On March 12, 2026, the Medusa ransomware group claimed responsibility for the February 19 attack on the University of Mississippi Medical Center (UMMC), demanding $800,000 in ransom and threatening to publish more than 1 TB of exfiltrated data including patient health information and employee records.
Nine Days of Disruption
UMMC — Mississippi's only Level I trauma centre, only children's hospital, and only organ transplant programme, employing approximately 10,000 people — suffered a nine-day outage beginning February 19, 2026. According to Healthcare Dive and HIPAA Journal:
- 35 clinics were closed
- Elective procedures were cancelled
- The EPIC electronic health record system went offline
- Clinical staff reverted to manual, paper-based processes
- The hospital fully reopened on March 2, 2026
UMMC reported a 20% revenue drop for February due to delayed patient care during the outage.
Operational Tempo
Medusa operates as a Ransomware-as-a-Service (RaaS) platform with multiple affiliates. Security researchers have documented that one affiliate, tracked by Microsoft as Storm-1175, can move from initial access to data exfiltration to ransomware deployment within 24 hours. This compressed attack timeline makes traditional detection-and-response cycles inadequate for preventing encryption.
Broader Campaign
The UMMC attack is part of a wider Medusa campaign targeting healthcare, education, and professional services across the United States, United Kingdom, and Australia.

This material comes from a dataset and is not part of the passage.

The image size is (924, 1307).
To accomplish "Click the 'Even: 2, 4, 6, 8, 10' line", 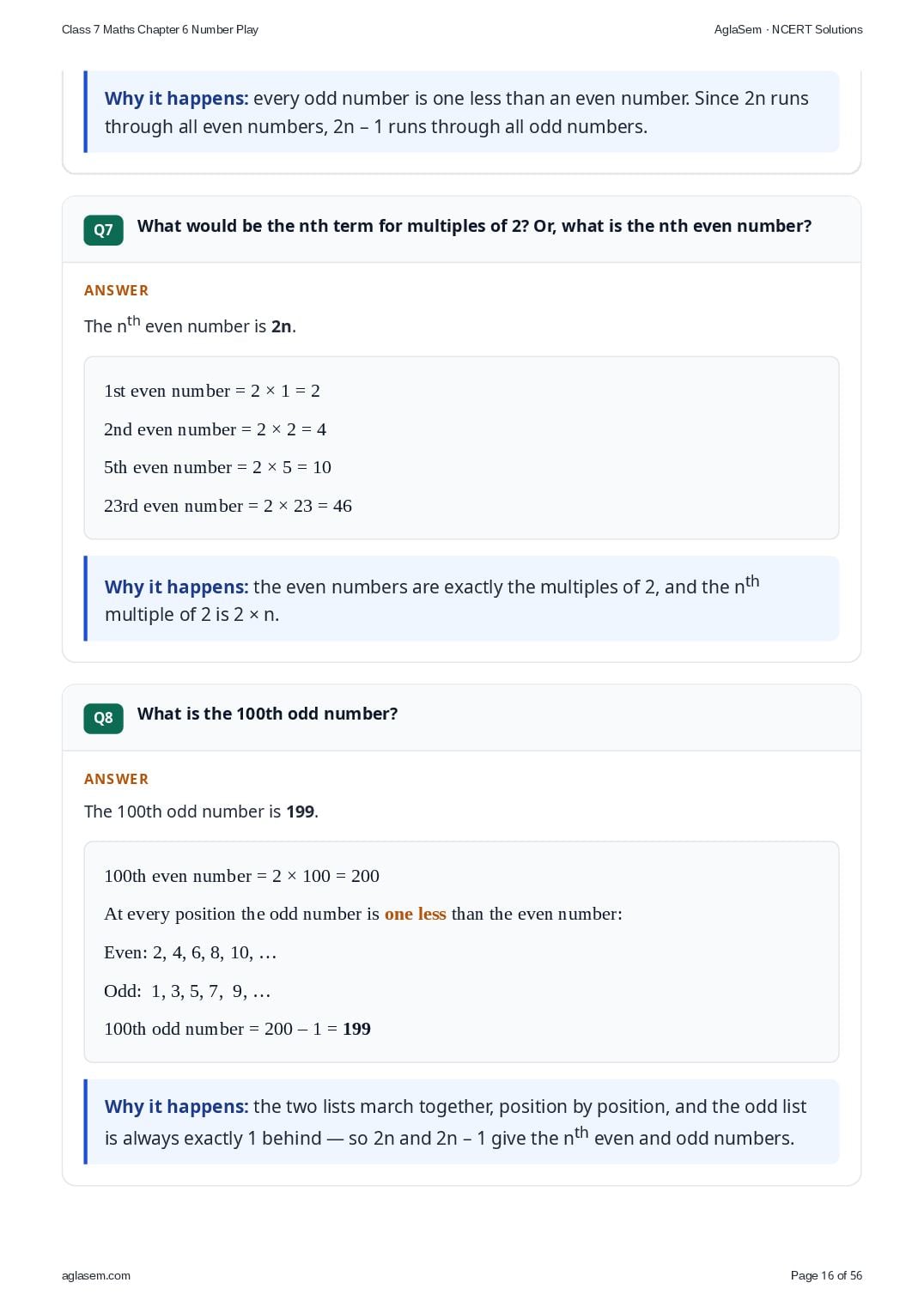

In a separate incident, Woodfords Family Services in Maine notified 8,073 individuals of a Medusa-attributed breach, and the group has claimed over 300 organisations globally in 2026.
Context
The UMMC incident demonstrates the disproportionate impact ransomware has on healthcare institutions where system downtime directly threatens patient care. For organisations subject to NIS2's essential entity requirements, the 24-hour operational tempo of groups like Medusa means that incident response plans (ISO 27001 Annex A control 5.26) must be tested and executable far faster than annual tabletop exercises typically prepare teams for.